Na contramão de algumas críticas ao termo qualificador, importa esclarecer que, independentemente do contexto cultural, a intolerância com relação a este tipo de crime ajuda, e muito, no seu combate. É uma questão de repugnância mesmo. A sociedade precisa extirpar do seu seio aqueles que matam, com base no ódio, alguém do gênero feminino.
 
O feminicídio ocorre dentro de uma relação com evidente desvantagem física, esmagamento psicológico, moral e emocional.
 
Em 2006, quando foi promulgada a Lei Maria da Penha, as pessoas começaram conversar mais sobre o tipo de violência do homem contra mulher, dentro de um relacionamento “amoroso”. Antes, o assunto não era tão bem-vindo nos ciclos sociais e ainda hoje encontra barreiras visíveis e barreiras veladas. O tema incomoda, envergonha, inquieta, causa dor, constrangimento, dúvidas. Ninguém quer o peso da responsabilidade por conviver ou simplesmente conhecer pessoas prestes a cometer um crime.
 
O feminicício não é um crime surpresa. Antes de se concretizar, outros tipos de violência já o antecederam por dias, meses ou anos.
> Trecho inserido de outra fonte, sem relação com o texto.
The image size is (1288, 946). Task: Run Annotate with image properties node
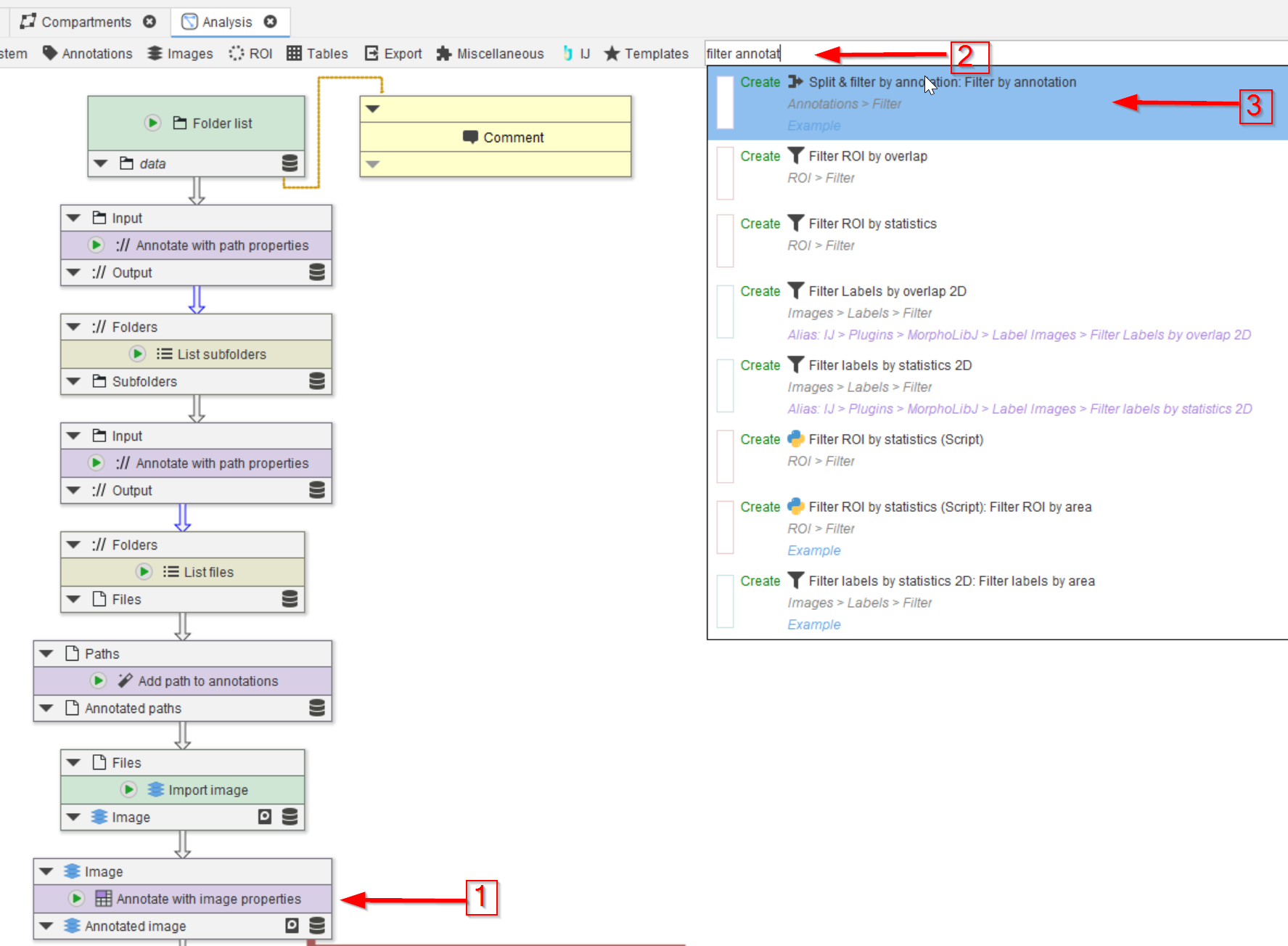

É um crime anunciado, mas as pessoas ainda não estão devidamente informadas ou interessadas no assunto.
 
Recentemente uma decisão judicial libertou um homem que protagonizou cenas fortes: ele agrediu a mulher com chutes, socos e puxões de cabelo. Segundo o juiz, “o homem não apresentava risco ao cumprimento da lei”...
 
Em 2013, o relatório final da Comissão Parlamentar Mista de Inquérito sobre Violência contra a Mulher narrou o seguinte: “o feminicídio é a instância última de controle da mulher pelo homem: o controle da vida e da morte. Ele se expressa como afirmação irrestrita de posse, igualando a mulher a um objeto, quando cometido por parceiro ou ex-parceiro, como subjugação da intimidade e da sexualidade da mulher, por meio da violência sexual associada ao assassinato; como destruição da identidade da mulher, pela mutilação ou desfiguração do seu corpo; como aviltamento da dignidade da mulher, submetendo-a a tortura ou a tratamento cruel ou degradante”.
 
Feminicídio não é bobagem ou uma simples invenção social. Persistir ignorando-o é contribuir com uma dominação legalizada.